==== DOCUMENT

# Just getting started with DMX



## Redneck Jedi (Sep 2, 2014)

Howdy y'all.
I recently joined a band that has a decent collection of analog par cans and a couple non-dmx led fixtures, and since I have some experience programming lighting for a local church using MyDMX, I get to take on the responsibility of creating a program for lights that will synch with our music. (which will later be swapped for a click track that only the drummer (me) will be able to hear.

MyDmx is greatly lacking in this aspect, so I'm going to be using Chauvet Show Xpress as the timeline function is much more convenient than stopwatch/duration programming. At this point, due to the skepticism around the effectiveness of automated programming, I'm on a pretty tight budget- I've been told to keep it as low as possible and aim at around $500. Luckily, the software is free to download- and with 24 light fixtures, I'll need 3x 4 channell DMX dimmer packs (with 2 Edison plugs per channel). Elation DP-415s run about $140 each, which doesn't leave me a ton of money for a usb/dmx converter. As I already have the click track running on a laptop anyway, I'm leaning toward Chauvet's Xpress 100 as the converter, which puts me only slightly over target budget, but at the cheapest I can possibly get away with (assuming I have to buy everything new, I'll definitely be searching for used dimmers and even maybe the 100 dongle if I can find it).

========

# OBJECTIVE
Carry on the DMX forum post from the point where it stops. The rows that come next are separate material and unrelated to the DMX forum post.

==== DATASET ROWS

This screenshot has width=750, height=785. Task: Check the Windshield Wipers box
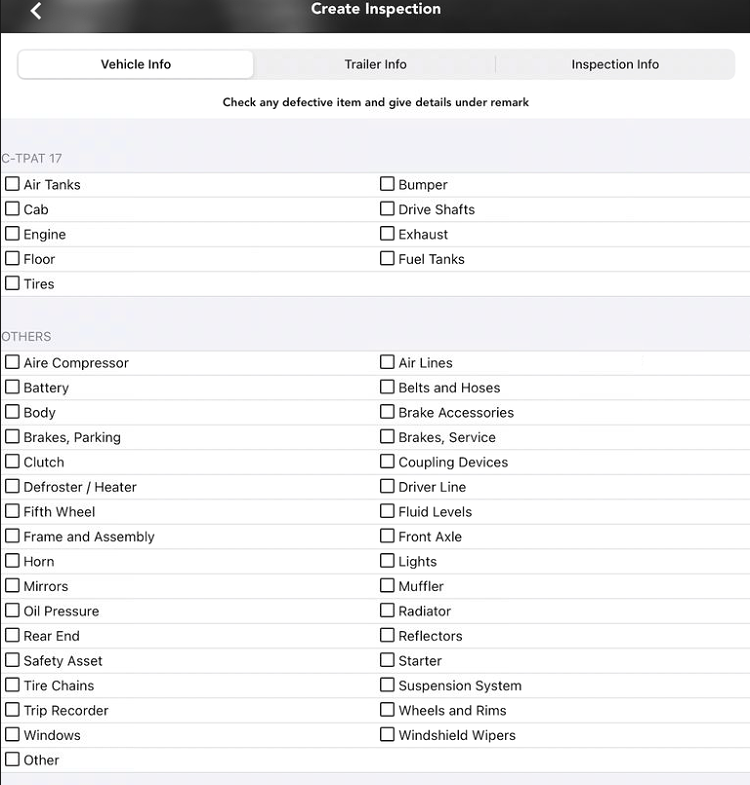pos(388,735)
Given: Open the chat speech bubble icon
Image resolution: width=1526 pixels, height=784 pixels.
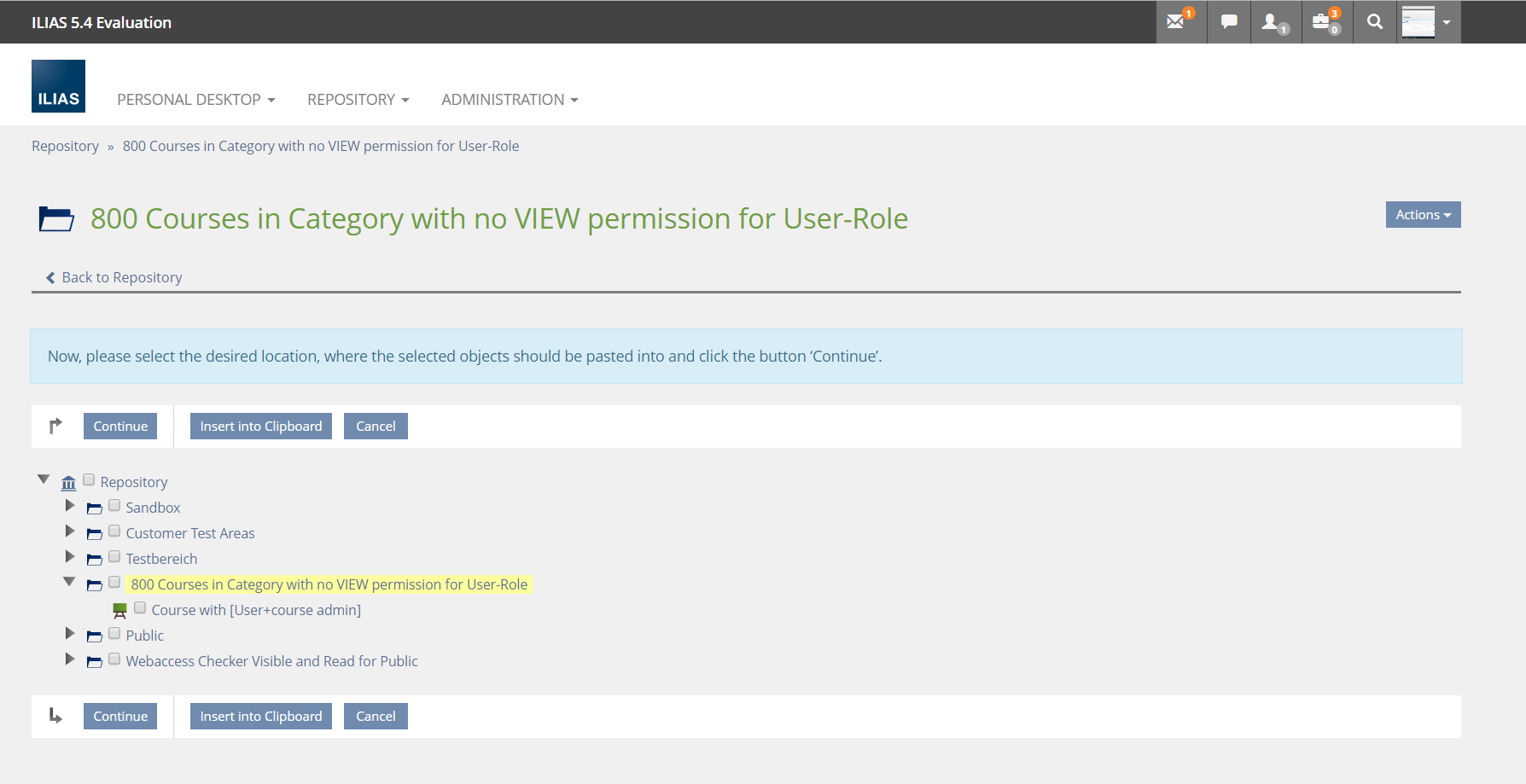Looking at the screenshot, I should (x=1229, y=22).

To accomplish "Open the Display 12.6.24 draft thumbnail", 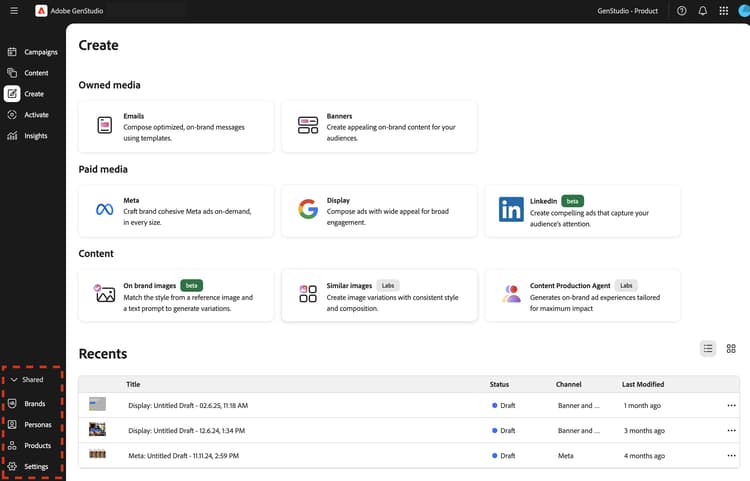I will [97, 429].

========

# TASK OUTPUT
My biggest concern is how the software/controller will recognize each dimmer. The Xpress 100 can only run 10 fixtures (with 10 channels each)- and if each dimmer is recognized as a single fixture, I'm fine and even have 7 fixtures open for future expansion- I'm concerned because I was told that each dimmer channel will be recognized as a separate fixture, in which case, I'm looking at a bunch more money.

My plan at present (assuming that each dimmer is a fixture regardless of channels) is to put 16 lights and 2 dimmers at the front of the stage, and 8/1 at the rear, so I have the ability to control stage left and right front, with one channel on a single dimmer dedicated to 2 cans with no gel to be used as front center spots, and the center rear control for drum illumination and maybe one channel of 2 cans for fill lighting.

So- is each dimmer a fixture? Is there a cheaper converter than the Xpress 100 that will work with a software that can run audio tracks (and possibly video for the future) with a timeline instead of start/duration time programming?

Thanks in advance! I'm looking forward to getting deeper into this realm of performance.


----------



## Allan (Sep 2, 2014)

Redneck Jedi [great name BTW],

The Xpress-100 interface can control up to 10 fixtures or 100 DMX channels (whichever limitation comes first). You can load three, 4-channel dimmer packs into ShowXpress and the software will have 7 fixture remaining, OR you can load a single, 12-channel dimmer pack and the software will have 9 fixtures remaining!  Just a little trick to save some space. Also, you should know that the Xpress-100 is not compatible with Apple computers so make sure you are running on a PC. 

Let me know if you have any other questions!


----------



## Redneck Jedi (Sep 2, 2014)

Thanks! I can't claim the credit for the name- it's the name of the band I joined, but as my pursuits in the realm of lighting are directly related to the band, I thought it appropriate.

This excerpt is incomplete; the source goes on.